試合直後の疲弊状態で参加する選手たちは、辛くはないのだろうか。日本代表として33試合に出場し、2007年W杯のカナダ戦では日本の連敗を止める劇的な同点ゴールを決めたこともある大西将太郎さんは、アフターマッチファンクションの思い出をこう語る。

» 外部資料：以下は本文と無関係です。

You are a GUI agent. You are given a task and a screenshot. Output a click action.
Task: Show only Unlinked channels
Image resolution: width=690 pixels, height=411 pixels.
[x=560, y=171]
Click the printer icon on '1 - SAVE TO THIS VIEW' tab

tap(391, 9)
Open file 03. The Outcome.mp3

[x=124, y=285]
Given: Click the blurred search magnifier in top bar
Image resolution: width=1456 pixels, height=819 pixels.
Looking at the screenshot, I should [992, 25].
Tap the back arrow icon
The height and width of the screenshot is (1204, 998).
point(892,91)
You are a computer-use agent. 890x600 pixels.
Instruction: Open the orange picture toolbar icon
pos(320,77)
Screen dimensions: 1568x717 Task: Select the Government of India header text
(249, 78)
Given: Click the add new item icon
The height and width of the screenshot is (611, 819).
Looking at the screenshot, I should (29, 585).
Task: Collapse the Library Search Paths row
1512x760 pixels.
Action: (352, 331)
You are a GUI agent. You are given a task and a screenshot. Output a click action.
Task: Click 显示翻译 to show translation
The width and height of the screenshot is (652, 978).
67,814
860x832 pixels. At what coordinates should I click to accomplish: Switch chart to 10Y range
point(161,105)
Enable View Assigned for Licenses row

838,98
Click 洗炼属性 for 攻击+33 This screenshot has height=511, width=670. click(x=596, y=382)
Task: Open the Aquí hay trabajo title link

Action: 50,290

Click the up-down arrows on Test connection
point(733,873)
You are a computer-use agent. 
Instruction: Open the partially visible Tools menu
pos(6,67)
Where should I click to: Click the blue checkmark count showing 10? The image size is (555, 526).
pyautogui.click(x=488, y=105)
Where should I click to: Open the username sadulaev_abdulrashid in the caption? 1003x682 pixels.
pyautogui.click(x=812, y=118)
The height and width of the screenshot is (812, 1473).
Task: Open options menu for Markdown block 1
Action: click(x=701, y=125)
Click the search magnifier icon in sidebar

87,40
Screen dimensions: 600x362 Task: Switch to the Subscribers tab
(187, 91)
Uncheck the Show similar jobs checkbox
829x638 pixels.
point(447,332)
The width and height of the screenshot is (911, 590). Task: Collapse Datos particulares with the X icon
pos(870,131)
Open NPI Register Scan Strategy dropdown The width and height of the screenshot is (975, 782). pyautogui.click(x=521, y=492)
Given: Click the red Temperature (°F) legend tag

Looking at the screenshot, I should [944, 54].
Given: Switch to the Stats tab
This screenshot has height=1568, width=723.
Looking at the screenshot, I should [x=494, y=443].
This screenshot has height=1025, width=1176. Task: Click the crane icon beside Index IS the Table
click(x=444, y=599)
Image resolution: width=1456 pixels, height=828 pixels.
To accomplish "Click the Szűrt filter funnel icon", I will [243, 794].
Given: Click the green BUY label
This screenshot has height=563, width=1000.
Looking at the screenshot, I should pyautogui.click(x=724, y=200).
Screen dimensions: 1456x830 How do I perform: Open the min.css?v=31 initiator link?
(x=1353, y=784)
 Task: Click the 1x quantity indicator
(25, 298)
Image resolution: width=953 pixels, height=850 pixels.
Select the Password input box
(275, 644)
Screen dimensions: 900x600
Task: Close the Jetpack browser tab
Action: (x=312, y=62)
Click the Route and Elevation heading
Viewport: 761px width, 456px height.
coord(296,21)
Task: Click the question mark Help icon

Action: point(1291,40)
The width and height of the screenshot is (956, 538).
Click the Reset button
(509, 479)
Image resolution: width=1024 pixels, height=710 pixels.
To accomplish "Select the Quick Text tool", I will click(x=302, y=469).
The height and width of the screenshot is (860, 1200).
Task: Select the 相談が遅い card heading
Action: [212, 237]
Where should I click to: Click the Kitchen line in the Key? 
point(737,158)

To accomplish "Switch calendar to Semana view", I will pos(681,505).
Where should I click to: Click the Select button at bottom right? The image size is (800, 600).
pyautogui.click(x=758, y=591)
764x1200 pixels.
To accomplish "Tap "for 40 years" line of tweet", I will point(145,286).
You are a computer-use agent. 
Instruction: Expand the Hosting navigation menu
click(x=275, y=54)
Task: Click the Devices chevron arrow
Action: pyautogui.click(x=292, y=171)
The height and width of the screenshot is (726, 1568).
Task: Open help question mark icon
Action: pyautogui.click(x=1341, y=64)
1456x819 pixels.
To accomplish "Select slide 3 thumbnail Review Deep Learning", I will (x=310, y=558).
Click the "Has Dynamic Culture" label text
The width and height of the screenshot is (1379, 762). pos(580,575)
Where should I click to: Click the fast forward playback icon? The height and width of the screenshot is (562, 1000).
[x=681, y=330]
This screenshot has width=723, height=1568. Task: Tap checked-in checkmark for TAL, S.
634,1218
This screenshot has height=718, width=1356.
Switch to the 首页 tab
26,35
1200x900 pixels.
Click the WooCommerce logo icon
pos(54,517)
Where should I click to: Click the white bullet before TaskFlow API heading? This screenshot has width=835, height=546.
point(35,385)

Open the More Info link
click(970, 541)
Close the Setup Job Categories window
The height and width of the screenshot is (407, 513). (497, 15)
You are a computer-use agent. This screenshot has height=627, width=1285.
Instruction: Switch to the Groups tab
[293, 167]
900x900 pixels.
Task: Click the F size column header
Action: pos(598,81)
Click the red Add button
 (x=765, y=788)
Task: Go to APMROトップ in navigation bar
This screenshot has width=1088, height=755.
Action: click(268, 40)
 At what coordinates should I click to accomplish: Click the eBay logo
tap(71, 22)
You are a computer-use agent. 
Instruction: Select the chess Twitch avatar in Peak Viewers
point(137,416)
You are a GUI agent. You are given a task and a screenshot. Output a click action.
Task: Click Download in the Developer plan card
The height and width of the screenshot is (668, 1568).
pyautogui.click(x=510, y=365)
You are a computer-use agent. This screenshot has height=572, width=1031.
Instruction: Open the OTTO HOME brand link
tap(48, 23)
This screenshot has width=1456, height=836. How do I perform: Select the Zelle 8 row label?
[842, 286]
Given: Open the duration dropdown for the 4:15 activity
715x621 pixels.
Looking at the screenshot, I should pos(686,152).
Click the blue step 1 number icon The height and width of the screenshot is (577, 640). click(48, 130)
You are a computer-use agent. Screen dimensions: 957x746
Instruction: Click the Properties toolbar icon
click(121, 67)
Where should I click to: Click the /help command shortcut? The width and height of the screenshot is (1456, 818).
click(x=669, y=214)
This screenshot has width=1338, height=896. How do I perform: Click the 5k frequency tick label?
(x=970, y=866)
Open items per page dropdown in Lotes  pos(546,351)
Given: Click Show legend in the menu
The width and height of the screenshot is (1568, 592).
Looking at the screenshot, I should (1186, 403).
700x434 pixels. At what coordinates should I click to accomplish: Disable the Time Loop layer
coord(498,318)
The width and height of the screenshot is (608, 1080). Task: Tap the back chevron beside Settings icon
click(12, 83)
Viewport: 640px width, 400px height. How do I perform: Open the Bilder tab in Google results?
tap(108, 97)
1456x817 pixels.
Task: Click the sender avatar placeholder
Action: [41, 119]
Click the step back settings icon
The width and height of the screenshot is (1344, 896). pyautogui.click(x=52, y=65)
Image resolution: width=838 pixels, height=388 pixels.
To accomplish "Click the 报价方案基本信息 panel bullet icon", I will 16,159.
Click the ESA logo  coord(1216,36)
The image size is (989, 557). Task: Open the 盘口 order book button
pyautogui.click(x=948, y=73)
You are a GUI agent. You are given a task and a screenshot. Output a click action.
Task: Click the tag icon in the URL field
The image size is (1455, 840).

「アフターマッチファンクションでは、試合の感想を述べたり、“あのタックル、やられたよ”なんて話をしています。2006年の春に行われたトンガとのテストマッチ(国際親善試合)のアフターマッチファンクションは特に思い出深いですね。“お前は風貌がトンガ人みたいだから”といわれて、一緒に彼らの歌と踊りに参加したんです。お返しに、僕たちも彼らの知っているスキヤキソング(「上を向いて歩こう」)を歌ったりしました。試合の前に相手国のことを調べて、ネタを仕込んでいくんですよ」
そこで知り合った相手選手と連絡先を交換し合い、友達になることもよくある。
「アフターマッチファンクションがあることで、世界中のラガーマンと友達になれた。今でもさまざまな国の選手や、引退してコーチになっている元選手たちから情報収集したり、近況を連絡し合ったりしていますよ」(大西さん)
アフターマッチファンクションが平和裏に行われる背景には、やはりラグビーの「ノーサイドの精神」があるだろう。試合が終われば、互いに勝利を目指してしのぎを削り合った者同士だからこそ分かり合える境地で、肩を組んで盃を酌み交わす──そんな相手へのリスペクトこそ、ノーサイドの神髄ではないだろうか。
ラグビーが相手へのリスペクトをことさら強調するのは、体を激しくぶつけ合う競技だからこそ。常に相手を尊重することを言い続けてこそ、ラグビーはボールゲームの体裁をなしていられる。それがなければ、試合中すぐに乱闘になってしまうだろう。
アフターマッチファンクションは大人だけでなく、ジュニアの試合でも行われる。乾杯は、もちろんソフトドリンクだ。敗れてどんなに悔しくても笑顔で握手することで、子どもたちは一段とたくましく、大人へと成長していく。
アフターマッチファンクションは、相手を尊重するノーサイドの精神を涵養する機能を備えたものでもあるのだ。